### [What the exercise asks]
Print again, word for word, all of the records below, and leave the pictures out.

▼▼▼

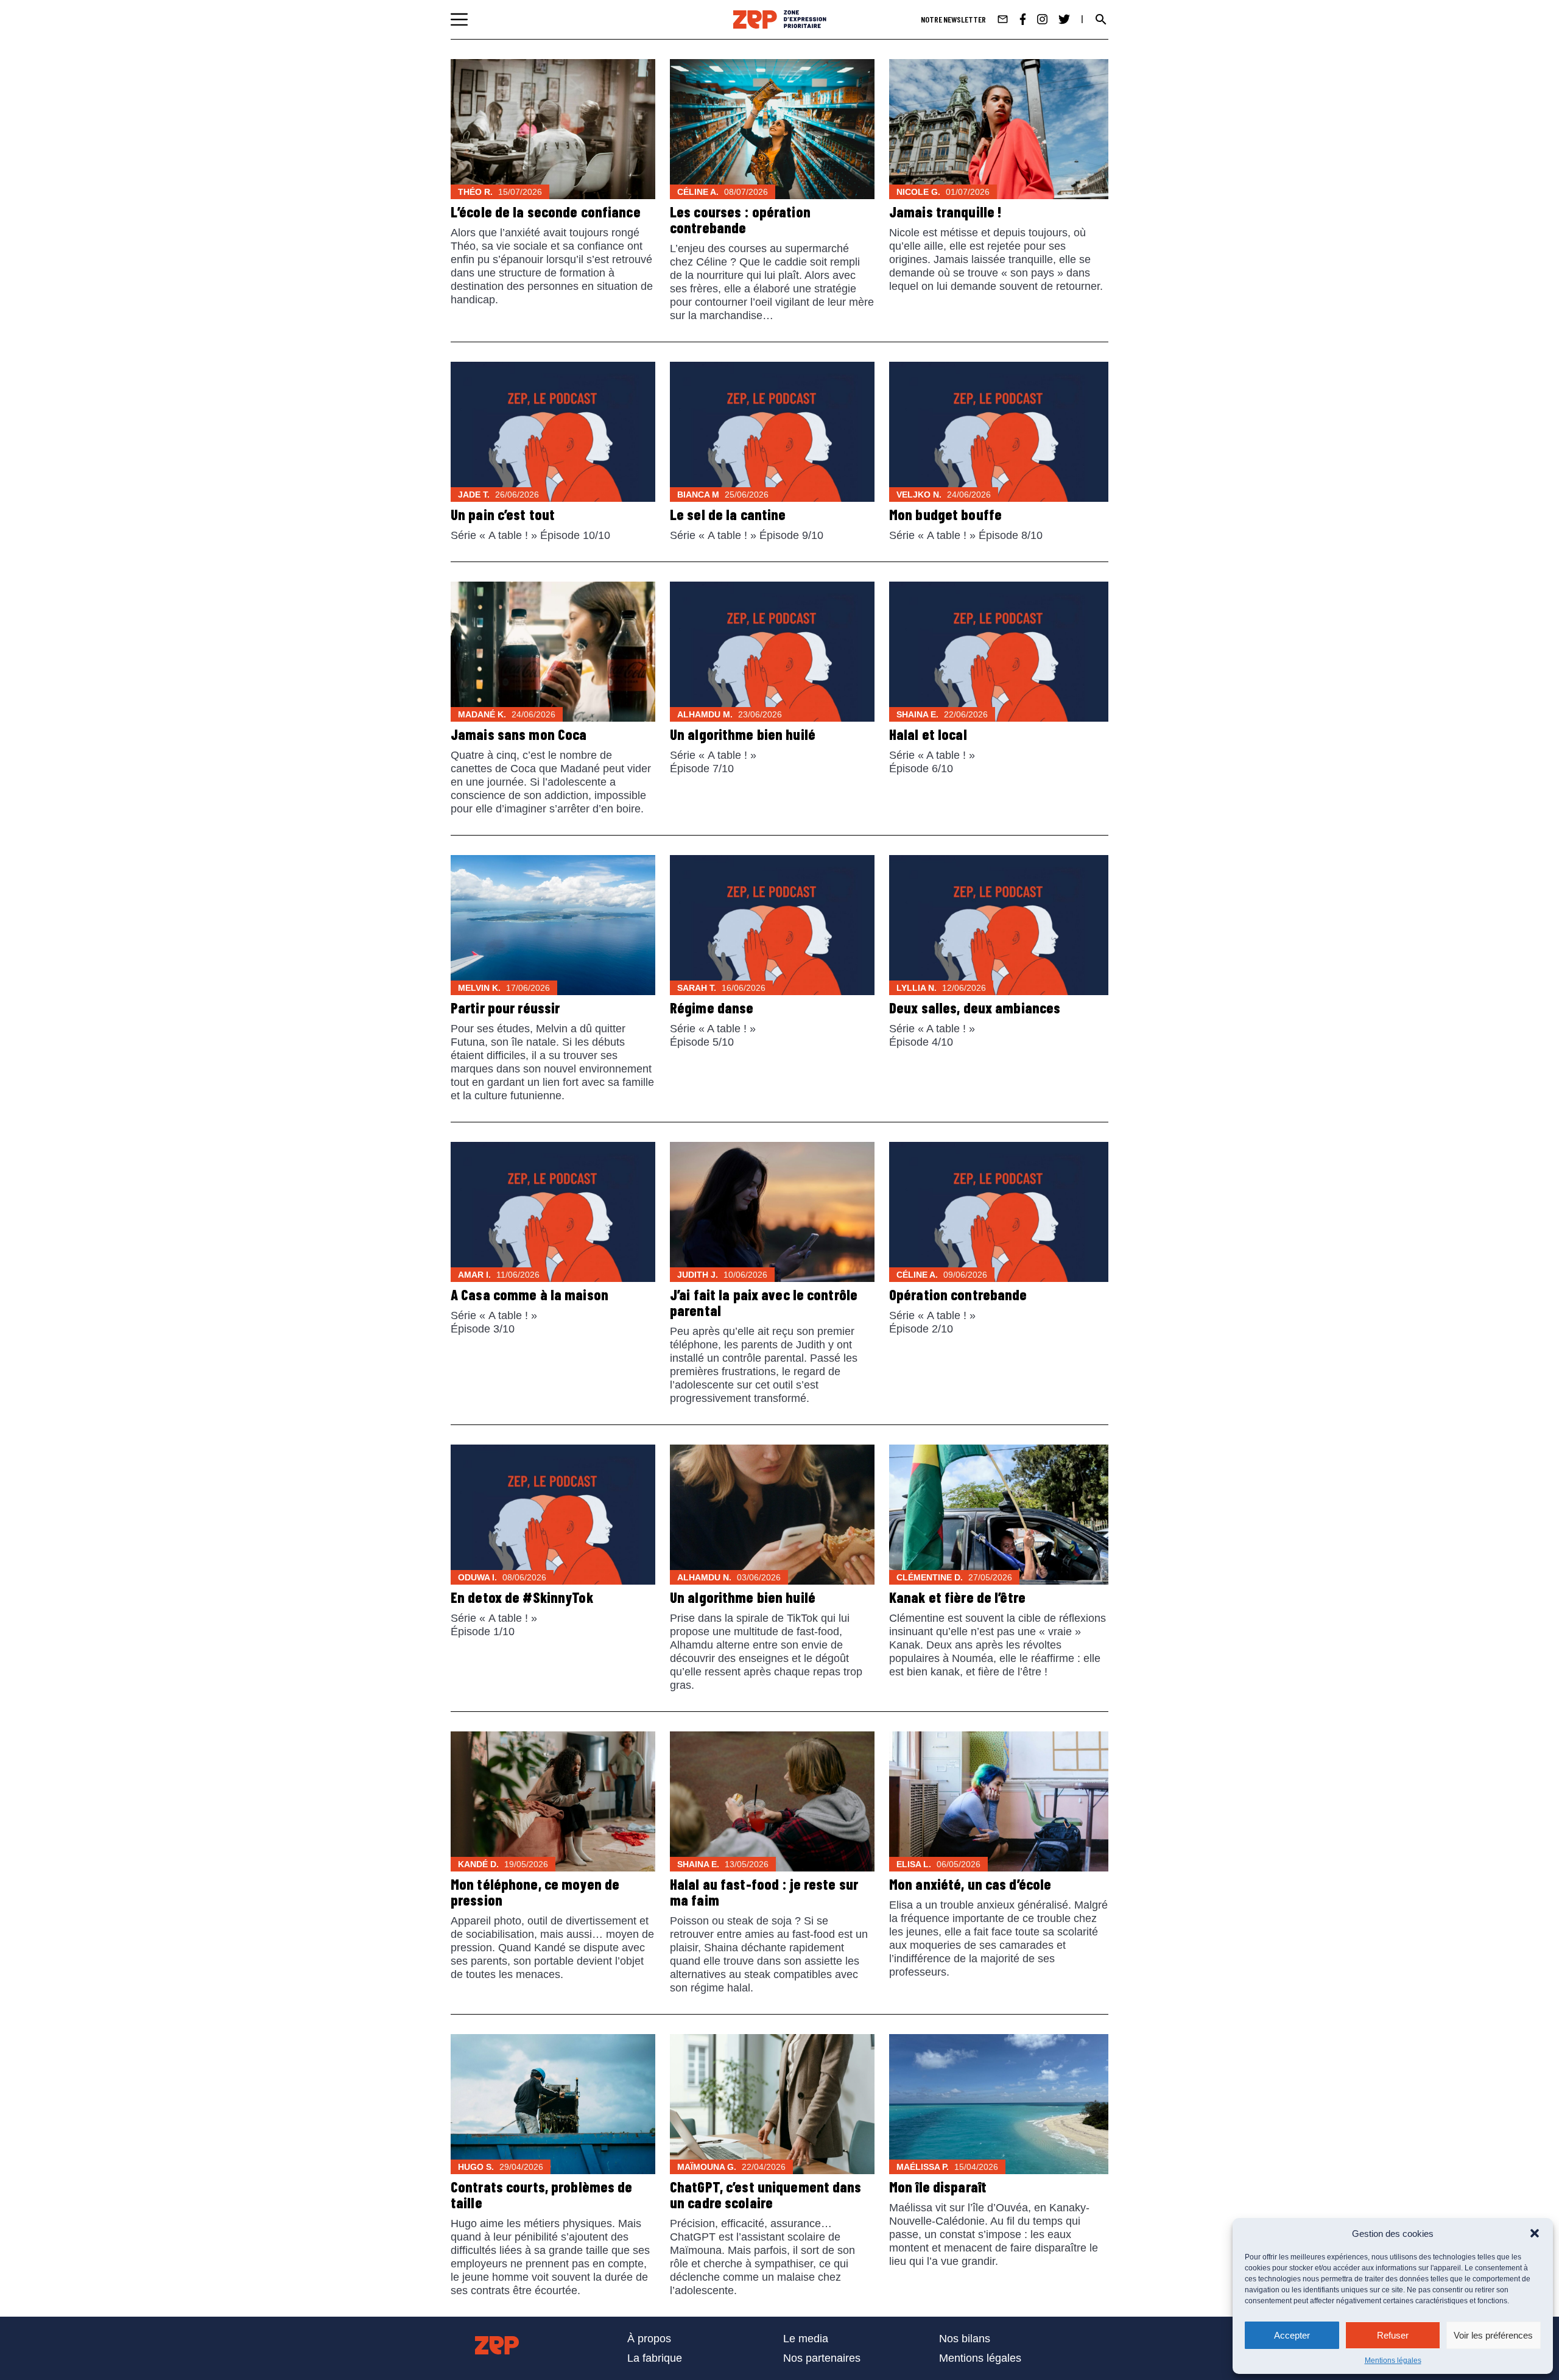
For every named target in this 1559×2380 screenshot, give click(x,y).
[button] (1535, 2233)
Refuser (1393, 2335)
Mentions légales (1393, 2360)
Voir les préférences (1493, 2335)
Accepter (1292, 2335)
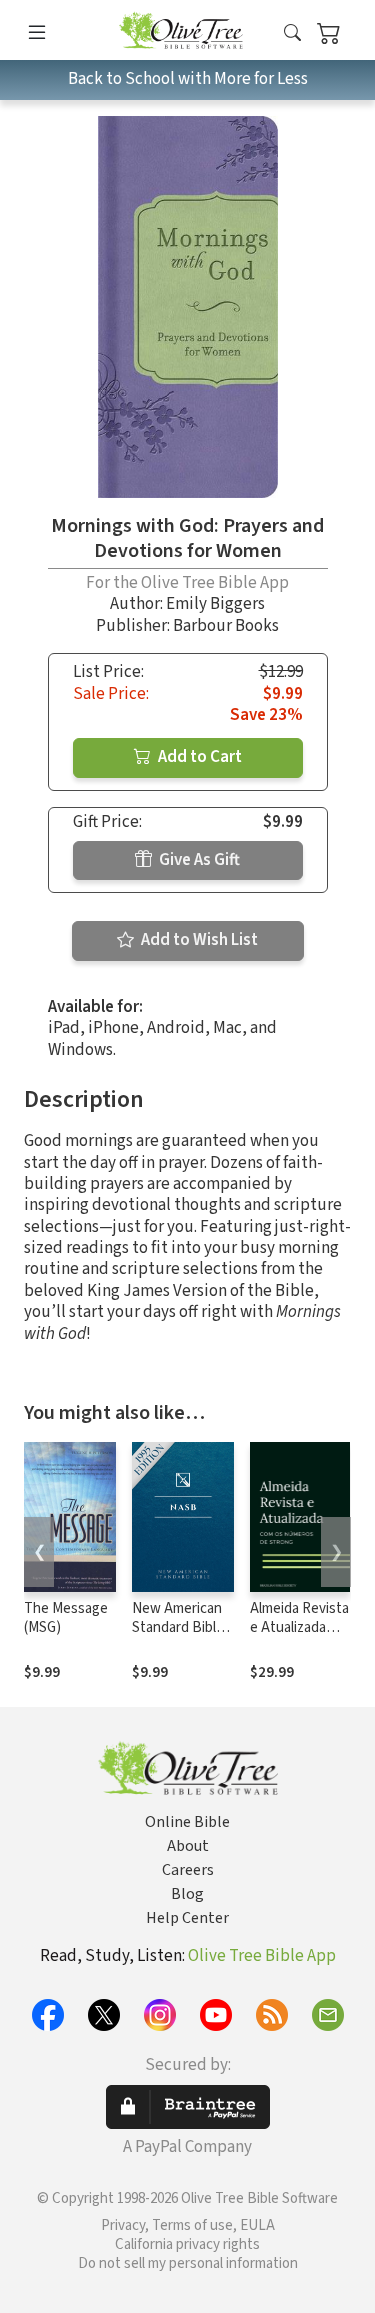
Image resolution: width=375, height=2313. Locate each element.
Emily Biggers (215, 604)
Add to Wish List (198, 940)
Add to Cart (198, 757)
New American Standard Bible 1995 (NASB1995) (178, 1637)
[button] (292, 33)
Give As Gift (198, 860)
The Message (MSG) (66, 1618)
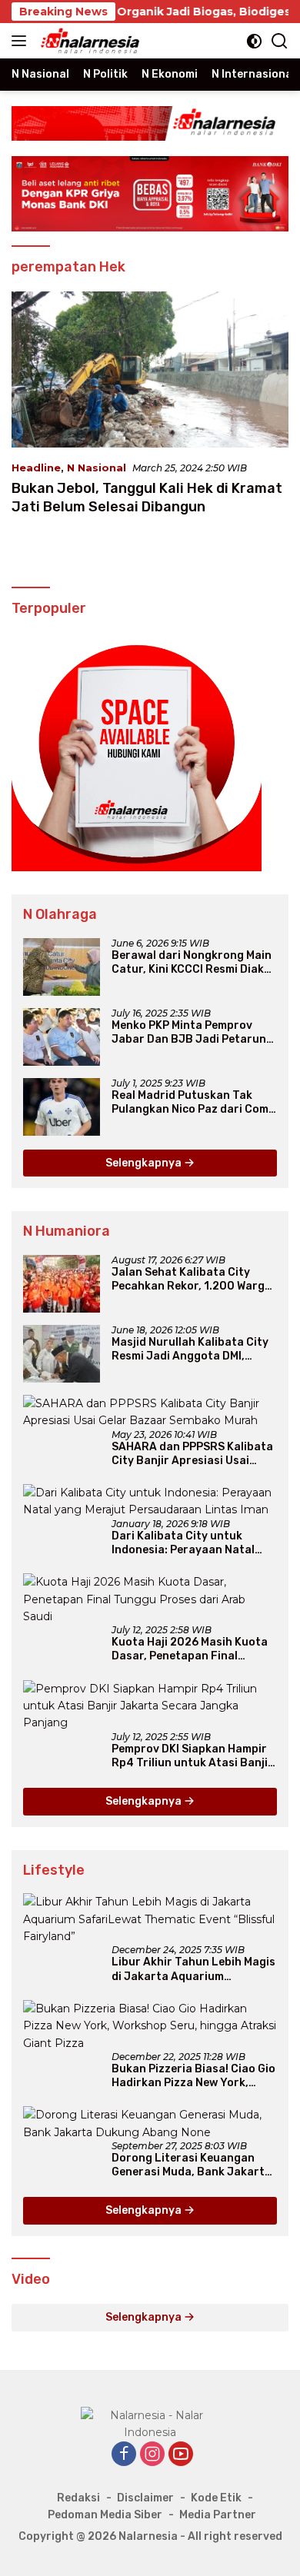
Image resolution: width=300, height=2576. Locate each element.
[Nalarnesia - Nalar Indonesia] (150, 2423)
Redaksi (78, 2497)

▲▲▲

### [Exercise result]
For every named target in this 1559×2380 screenshot, give click(x,y).
[button] (1535, 2233)
Refuser (1393, 2335)
Mentions légales (1393, 2360)
Voir les préférences (1493, 2335)
Accepter (1292, 2335)
Image resolution: width=375, height=2313. Locate each element.
Emily Biggers (215, 604)
Add to Wish List (198, 940)
Add to Cart (198, 757)
New American Standard Bible 1995 (NASB1995) (178, 1637)
[button] (292, 33)
Give As Gift (198, 860)
The Message (MSG) (66, 1618)
Image resolution: width=300, height=2576. Locate each element.
[Nalarnesia - Nalar Indonesia] (150, 2423)
Redaksi (78, 2497)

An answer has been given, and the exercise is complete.